There are times when we want to be new and innovative and times when we’d rather be rooted and old-fashioned.
Like the best songs, wines speak to everyone differently and are often interpreted in unanticipated ways.
Eventually other people take ownership of your work and you have to let it go.
There is much solitary time, but the joy is in sharing your craft.
My wines are my songs – not everyone will like them, but that’s okay.
Holiday Cheers
On behalf of my family, I would like to extend a warm holiday ‘Cheers’ to all those who’ve helped make this our most enjoyable winery season to date. We were thrilled to have so many familiar faces join us for their annual tasting visit – and before we knew it all the wines had left the barn.
To all those who happened upon Five Rows for the first time in 2016, we say welcome, and we look forward to seeing you again next year!
The holidays tend to be a time when our friends dust off and crack open an older vintage of our wine (we do the same), a tradition that we are very proud to be a part of. Please let us know how your bottle has aged and evolved by registering it on our Provenance page.
Merry Christmas to all!
Reflections on 2016
It is difficult to sum up an entire growing season in a couple of words, but I’d bet if you asked a bunch of Ontario grape growers and winemakers to describe 2016, the bulk of them would quickly reply, “hot and dry!”

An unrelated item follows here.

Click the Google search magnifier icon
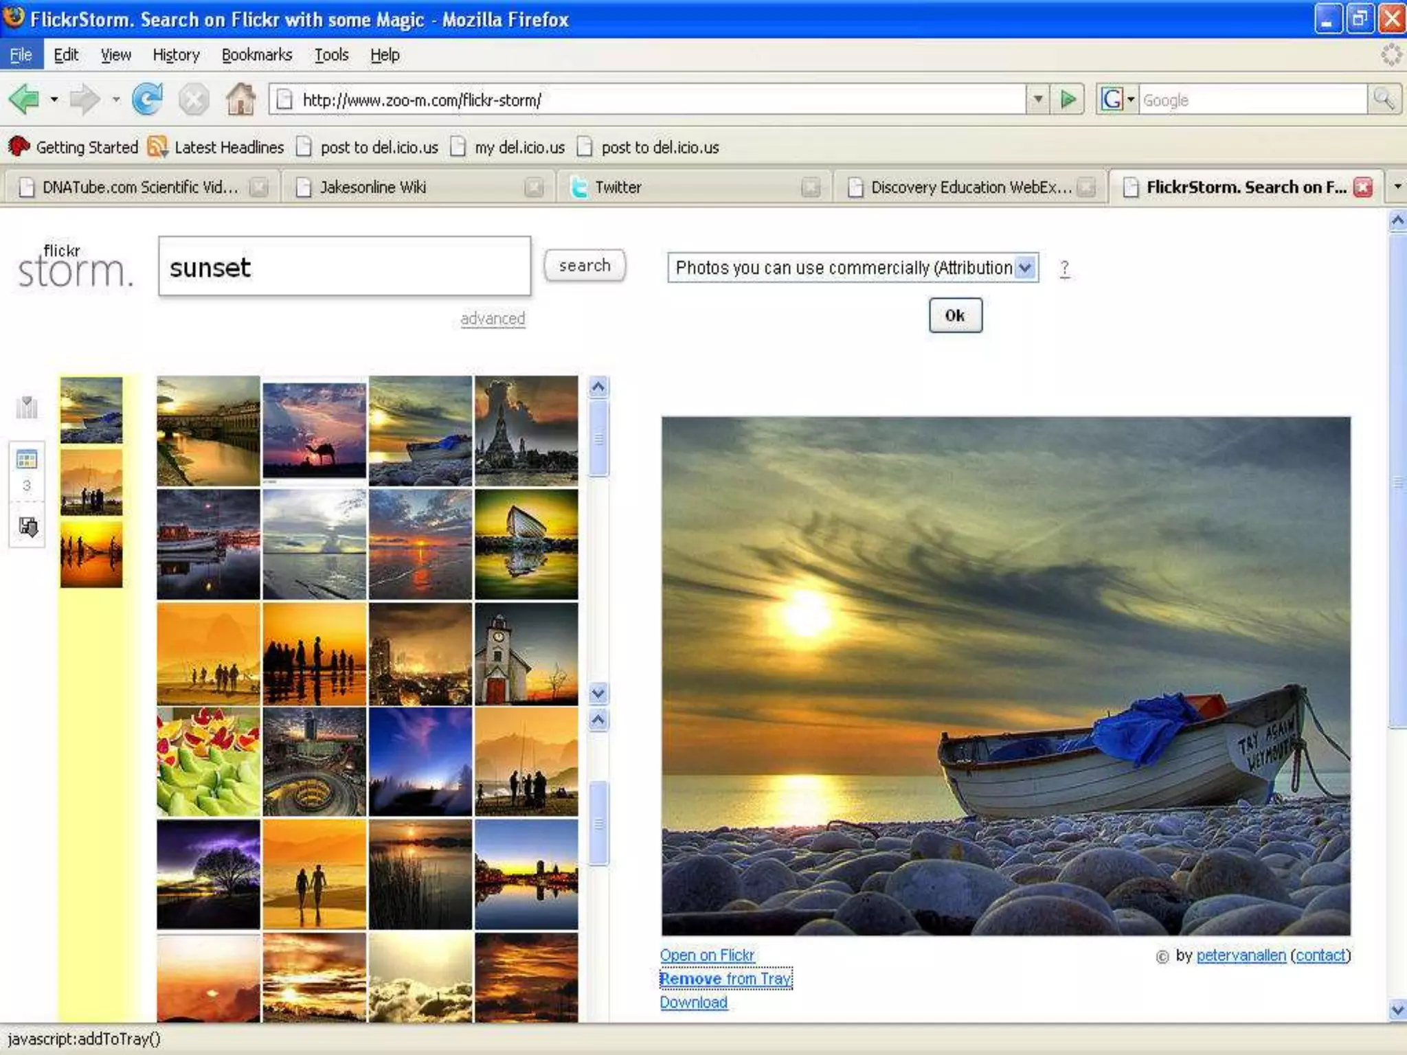This screenshot has height=1055, width=1407. point(1384,100)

That will be the narrative going forward, but obviously there is much more to explore about this fascinating season. I learned many things in 2016, most of which the hard way. There was no precedent in my memory bank for such prolonged dry conditions, especially when the weather forecast seemed to feature a constant 60% chance of precipitation five days from now. Front after threatening front would approach and break-up at the escarpment, splitting north and south of St. David’s and leaving us basking in sunlight.
I was reticent to use irrigation early in the season and this proved to be a tactical error. Having completed a Master’s Degree in Viticulture entitled “Examining the Effects of Deficit Irrigation on Cool Climate Chardonnay”, you’d think I’d know better. When we finally decided to irrigate our vines, it was inevitable that a chain would break on our traveler cannon, and the town would impose water restrictions…our drought continued.
The first lesson learned is that you are flying blind if you don’t take steps to measure vine and soil water status to gauge potential stress. It was pointed out to me that this is second nature in BC, but foreign to many Ontario farmers. We tend to think of a drought as something that pops up every five years or so (2007, 2012, 2016), but perhaps it will prove to be a climate change related trend going forward.
Thankfully, the older vines didn’t seem to mind the stressful conditions and continued to thrive. Younger vines, those plated in 2009 and later, showed signs of stress even with supplemental irrigation. Bloom phase is a critical point in the season to ensure the vines have adequate water and nutrition. The lack of early rain in 2016 meant that any spring nutrition added in the form of fertilizer and manure could not percolate down to the roots at bloom, ultimately leading to poor fruit set.
Another observation from this past year is that some blocks have not fully recovered from the winters of 2013 and 2014. Replacement of dead and damaged trunks has left these vineyards unbalanced in terms of vine status, nutrient allocation and ultimately vigour within each row. More evidence is the increase in crown gall virus, which can be caused by cold temperature splitting of trunk tissue.
The effects of the drought may actually have a short term silver lining. In 2016, winemakers were thrilled to see lower crop levels, smaller berry size, moderate vine stress and little canopy growth after veraison – all of which being favourable conditions for crafting premium wines. If the aromatic intensity of the 2016 whites is of any indication, we have may have something to be very excited about.
I’m sure 2017 will present its share of surprises and challenges, but I definitely intend to be more proactive when it comes to the water and nutrient status of my vines.